### GIVEN TEXT
Last update on January 5, 1:45 pm by Mrs Ve.
If you had become pregnant, your belly would quickly have informed the world that you were expecting. And if you had subsequently miscarried, the whole world would have known that you tried and failed to have a baby. Knowing that everyone would find out your business, would you have decided not to try to conceive?
Basically, it's the same with adoption. When you are in the adoption process, the word gets out. You'll need at least three references from non-relatives, in most cases, so you will have to tell them that the social worker will be sending them letters. You'll be going to an adoption agency for meetings and events, and might be seen. Your employer, or your husband's employer, or both will need to verify your employment and salary; word could get around the office. You might be seen going to the police station for a criminal records check. Even without interviews with your daughters, you won't be able to keep your plans a secret.
And, yes, some adoption efforts fail, just as some pregnancies fail. You will grieve, get counseling, and maybe try again. You may try the same approach, or another -- maybe international or foster care. And eventually, you can have a child. However, if you try to keep everything private, in pregnancy or adoption, you won't have friends or family supporting you in your grief, understanding if you get a little weepy sometimes, going with you to RESOLVE or another support group, and so on. And when you are in the adoption process, you won't have people to be understanding when the wait seems so long, or when the agency doesn't immediately email you a reply to a question or concern, or when you want to celebrate the resolution of a small problem, like when you FINALLY get your child abuse clearance, or FINALLY get your profile completed.

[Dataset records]

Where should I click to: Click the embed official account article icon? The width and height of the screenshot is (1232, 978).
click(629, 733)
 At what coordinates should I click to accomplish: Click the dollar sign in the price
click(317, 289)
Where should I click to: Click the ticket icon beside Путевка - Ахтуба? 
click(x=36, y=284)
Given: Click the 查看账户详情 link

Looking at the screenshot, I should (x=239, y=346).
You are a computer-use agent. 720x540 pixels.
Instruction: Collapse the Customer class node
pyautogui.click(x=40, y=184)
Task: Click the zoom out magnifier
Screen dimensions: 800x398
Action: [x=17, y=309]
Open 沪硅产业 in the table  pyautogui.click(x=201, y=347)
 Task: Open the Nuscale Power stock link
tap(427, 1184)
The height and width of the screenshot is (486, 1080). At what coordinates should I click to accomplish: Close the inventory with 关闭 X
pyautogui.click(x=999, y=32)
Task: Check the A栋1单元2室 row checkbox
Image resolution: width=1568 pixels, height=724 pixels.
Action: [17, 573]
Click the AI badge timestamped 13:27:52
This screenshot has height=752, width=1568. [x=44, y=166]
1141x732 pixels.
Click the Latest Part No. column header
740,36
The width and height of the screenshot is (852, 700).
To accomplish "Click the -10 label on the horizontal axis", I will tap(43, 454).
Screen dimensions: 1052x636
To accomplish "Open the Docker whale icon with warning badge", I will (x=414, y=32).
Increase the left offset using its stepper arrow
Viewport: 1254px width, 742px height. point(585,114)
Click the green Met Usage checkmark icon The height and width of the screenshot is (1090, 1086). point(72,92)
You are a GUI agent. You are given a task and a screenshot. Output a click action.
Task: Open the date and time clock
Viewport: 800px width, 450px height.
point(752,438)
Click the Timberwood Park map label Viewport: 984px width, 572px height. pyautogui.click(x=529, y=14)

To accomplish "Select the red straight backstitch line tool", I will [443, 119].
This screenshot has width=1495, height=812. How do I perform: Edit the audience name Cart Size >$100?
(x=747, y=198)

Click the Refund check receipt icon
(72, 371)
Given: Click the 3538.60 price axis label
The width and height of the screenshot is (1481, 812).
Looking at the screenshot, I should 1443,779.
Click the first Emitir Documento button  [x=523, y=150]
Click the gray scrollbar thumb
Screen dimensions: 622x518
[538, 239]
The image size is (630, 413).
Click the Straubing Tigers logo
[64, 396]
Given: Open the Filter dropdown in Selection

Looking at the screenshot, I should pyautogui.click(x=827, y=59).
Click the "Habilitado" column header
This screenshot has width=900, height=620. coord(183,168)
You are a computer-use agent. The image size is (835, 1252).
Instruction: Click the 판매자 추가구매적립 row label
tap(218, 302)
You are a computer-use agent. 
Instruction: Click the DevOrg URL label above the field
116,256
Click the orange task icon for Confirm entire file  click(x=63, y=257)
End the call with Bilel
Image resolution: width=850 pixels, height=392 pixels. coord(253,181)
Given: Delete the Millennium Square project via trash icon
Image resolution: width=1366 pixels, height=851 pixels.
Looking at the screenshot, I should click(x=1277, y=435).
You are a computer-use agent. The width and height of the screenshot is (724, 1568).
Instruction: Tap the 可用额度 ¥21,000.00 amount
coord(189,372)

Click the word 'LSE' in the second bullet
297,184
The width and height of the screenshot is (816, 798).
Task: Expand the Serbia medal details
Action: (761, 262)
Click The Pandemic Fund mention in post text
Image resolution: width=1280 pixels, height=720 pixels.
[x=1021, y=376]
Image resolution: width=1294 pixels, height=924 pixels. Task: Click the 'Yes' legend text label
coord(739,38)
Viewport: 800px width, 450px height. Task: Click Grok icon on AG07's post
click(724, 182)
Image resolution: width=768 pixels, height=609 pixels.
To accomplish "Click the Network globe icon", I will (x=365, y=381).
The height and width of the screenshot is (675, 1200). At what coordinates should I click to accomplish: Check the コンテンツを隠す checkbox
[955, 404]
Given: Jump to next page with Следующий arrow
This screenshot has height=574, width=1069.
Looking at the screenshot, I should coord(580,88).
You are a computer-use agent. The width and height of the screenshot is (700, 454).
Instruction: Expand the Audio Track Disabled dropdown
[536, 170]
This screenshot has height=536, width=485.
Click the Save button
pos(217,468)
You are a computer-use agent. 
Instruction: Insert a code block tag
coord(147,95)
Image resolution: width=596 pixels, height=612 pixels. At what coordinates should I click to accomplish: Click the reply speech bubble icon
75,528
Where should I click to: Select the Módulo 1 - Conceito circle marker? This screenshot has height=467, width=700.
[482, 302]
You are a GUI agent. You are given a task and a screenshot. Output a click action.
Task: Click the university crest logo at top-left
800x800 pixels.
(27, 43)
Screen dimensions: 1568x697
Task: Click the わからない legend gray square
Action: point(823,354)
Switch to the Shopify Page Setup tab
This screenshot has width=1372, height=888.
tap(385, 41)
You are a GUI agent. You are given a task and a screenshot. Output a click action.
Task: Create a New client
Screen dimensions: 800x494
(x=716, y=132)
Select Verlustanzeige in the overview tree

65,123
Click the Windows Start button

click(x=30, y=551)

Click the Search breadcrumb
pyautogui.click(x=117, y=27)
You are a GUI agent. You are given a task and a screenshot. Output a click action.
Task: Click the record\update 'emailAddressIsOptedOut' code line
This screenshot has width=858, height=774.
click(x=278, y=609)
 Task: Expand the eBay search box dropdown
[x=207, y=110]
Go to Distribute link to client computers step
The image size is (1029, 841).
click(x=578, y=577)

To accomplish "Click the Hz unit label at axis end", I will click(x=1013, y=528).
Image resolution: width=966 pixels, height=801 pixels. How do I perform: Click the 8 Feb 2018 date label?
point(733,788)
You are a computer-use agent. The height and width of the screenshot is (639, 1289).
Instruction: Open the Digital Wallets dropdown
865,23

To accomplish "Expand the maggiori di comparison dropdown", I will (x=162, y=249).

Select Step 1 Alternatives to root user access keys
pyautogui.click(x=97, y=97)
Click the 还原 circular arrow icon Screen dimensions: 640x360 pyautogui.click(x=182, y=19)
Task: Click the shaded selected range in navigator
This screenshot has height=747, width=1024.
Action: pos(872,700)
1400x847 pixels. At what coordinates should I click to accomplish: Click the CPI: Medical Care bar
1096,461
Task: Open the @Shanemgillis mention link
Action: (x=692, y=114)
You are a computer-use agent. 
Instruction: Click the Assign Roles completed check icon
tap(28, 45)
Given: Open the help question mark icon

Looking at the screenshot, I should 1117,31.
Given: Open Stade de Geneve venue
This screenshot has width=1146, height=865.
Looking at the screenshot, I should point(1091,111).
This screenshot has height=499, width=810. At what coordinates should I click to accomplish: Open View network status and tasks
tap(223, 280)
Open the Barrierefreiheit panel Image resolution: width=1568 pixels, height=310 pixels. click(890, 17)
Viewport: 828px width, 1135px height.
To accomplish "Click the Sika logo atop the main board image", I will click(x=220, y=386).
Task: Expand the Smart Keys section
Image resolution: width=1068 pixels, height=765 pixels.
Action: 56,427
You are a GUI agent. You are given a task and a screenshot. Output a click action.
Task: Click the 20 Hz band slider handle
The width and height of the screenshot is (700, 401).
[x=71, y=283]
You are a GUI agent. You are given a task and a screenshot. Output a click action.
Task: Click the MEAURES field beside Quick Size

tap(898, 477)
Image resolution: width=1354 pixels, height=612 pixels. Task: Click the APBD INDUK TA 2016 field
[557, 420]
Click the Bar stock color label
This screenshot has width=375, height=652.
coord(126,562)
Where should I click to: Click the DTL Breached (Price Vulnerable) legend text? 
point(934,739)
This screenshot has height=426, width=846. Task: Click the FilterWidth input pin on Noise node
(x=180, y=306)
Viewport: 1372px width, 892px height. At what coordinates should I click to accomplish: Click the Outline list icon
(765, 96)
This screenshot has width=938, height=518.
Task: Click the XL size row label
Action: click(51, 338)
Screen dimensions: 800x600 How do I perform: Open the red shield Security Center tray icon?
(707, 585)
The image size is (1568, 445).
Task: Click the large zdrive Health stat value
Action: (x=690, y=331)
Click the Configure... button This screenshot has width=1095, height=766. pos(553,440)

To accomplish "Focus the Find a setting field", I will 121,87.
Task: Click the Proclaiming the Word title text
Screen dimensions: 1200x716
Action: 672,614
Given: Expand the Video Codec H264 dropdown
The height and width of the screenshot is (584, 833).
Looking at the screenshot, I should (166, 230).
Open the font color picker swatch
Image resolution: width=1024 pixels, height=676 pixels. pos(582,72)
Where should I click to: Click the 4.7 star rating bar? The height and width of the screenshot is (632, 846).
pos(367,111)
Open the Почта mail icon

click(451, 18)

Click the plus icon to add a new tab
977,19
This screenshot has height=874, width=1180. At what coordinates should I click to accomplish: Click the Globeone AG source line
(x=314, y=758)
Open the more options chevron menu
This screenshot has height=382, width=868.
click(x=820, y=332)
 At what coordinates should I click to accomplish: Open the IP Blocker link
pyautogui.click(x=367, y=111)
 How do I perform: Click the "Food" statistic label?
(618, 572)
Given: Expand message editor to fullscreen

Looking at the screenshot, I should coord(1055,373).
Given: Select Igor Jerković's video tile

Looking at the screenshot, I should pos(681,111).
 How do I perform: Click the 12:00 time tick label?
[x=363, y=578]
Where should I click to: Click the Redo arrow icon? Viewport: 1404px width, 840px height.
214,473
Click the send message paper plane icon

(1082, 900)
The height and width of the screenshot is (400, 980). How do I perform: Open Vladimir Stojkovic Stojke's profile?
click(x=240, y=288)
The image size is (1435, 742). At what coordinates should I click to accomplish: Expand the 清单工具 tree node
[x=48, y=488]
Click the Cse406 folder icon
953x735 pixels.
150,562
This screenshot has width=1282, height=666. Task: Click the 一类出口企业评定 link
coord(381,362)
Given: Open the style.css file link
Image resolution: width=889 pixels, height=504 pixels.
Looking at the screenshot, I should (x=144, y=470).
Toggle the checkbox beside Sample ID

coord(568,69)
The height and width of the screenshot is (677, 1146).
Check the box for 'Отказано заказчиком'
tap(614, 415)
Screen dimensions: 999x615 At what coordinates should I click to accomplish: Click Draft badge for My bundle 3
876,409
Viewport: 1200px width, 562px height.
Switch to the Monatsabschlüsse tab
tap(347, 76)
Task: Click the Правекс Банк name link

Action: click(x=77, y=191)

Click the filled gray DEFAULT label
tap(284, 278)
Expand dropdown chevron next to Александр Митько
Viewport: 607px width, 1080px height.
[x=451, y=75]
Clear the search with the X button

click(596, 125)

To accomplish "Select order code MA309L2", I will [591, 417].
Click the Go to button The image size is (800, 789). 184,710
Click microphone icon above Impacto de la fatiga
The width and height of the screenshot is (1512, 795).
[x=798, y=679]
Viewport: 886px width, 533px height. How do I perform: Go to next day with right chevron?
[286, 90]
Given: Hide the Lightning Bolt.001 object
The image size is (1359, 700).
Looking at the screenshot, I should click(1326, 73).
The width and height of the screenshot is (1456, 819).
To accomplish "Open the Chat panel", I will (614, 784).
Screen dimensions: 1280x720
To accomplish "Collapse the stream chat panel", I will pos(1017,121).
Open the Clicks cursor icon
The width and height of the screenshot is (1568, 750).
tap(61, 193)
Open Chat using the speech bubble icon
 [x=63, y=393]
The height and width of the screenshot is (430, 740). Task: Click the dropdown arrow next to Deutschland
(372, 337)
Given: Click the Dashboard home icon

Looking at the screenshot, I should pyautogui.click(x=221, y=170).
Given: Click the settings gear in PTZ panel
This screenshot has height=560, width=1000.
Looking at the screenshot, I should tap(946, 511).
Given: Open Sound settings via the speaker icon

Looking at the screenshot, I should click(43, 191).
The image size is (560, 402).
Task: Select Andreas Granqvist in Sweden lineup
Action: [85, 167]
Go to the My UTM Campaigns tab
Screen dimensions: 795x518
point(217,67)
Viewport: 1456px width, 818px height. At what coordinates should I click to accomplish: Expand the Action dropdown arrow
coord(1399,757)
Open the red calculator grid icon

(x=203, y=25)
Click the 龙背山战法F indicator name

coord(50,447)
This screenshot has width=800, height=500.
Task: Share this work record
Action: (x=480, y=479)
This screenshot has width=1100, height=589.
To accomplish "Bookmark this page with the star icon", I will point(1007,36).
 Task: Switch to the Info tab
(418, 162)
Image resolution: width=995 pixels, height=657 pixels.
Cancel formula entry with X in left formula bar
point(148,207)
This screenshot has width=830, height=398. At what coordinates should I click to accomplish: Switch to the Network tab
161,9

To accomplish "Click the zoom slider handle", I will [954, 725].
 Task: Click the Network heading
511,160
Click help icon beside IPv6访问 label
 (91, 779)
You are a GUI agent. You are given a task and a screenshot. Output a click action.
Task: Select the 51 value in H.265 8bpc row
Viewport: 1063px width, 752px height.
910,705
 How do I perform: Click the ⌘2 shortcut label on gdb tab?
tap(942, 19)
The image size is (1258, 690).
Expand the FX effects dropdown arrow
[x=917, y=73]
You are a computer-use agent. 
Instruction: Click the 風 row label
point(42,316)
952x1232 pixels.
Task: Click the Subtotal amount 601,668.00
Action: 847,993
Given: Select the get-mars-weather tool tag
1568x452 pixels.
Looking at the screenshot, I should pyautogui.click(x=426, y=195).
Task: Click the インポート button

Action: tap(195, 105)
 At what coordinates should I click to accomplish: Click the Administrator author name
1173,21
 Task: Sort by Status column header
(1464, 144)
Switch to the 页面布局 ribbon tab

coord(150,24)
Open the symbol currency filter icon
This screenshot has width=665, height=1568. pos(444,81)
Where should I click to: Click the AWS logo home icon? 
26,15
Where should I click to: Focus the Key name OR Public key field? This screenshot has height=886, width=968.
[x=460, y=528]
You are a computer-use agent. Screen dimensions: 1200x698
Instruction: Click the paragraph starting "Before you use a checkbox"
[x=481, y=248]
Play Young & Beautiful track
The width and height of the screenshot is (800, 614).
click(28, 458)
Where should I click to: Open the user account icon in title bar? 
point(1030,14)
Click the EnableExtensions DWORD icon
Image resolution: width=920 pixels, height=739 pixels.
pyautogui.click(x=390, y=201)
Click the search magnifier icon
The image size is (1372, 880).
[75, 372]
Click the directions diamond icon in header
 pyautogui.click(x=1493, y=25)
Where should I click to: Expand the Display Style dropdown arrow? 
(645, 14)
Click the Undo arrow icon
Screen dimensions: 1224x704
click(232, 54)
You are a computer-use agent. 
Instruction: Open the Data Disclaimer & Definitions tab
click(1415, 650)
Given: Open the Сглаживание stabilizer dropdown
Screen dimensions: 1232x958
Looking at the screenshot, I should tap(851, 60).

### EXERCISES
1 > Translate this sentence from the text about adoption into Spanish: "Basically, it's the same with adoption."
2 > Write a continuation of the text about adoption, picking up after its last sentence.
These records have no connection to the text about adoption.

### ANSWERS BY ITEM
1 > Básicamente, es lo mismo con la adopción.

2 >
My suggestion to you is that you tell your daughters about the adoption, deal with their concerns, and celebrate your decision with them. They may turn out to be so happy that they'll be wonderfully supportive. And if they have concerns, from, "What if the pregnant woman changes her mind?" to "Will you still love me when you have your own biological child?" you can address them, express understanding of their concerns, assure them that they will always be loved, and so on. It can actually help your relationship with them. Young women of their age are usually so preoccupied with their own lives that they are unlikely to go jabbering to everyone about your plan to adopt -- and even if they do, so what? What you are doing is normal and natural, and very few people will be upset.
I understand your privacy concerns. I didn't want to tell most people about my plans to adopt until I received a referral. I was 51 and single, and thought that people would assume I'd lost my mind. But the more people I told, or who learned about my plan, the more people I found that were extremely supportive and excited for me. In fact, I didn't really find anyone who opposed my plan, even one crabby old uncle who, I thought, might be prejudiced against adoption from China because of his military experience; all he said was that he couldn't understand why everyone wanted to have babies (he was childless), but if I wanted to be a Mom, that was OK by him.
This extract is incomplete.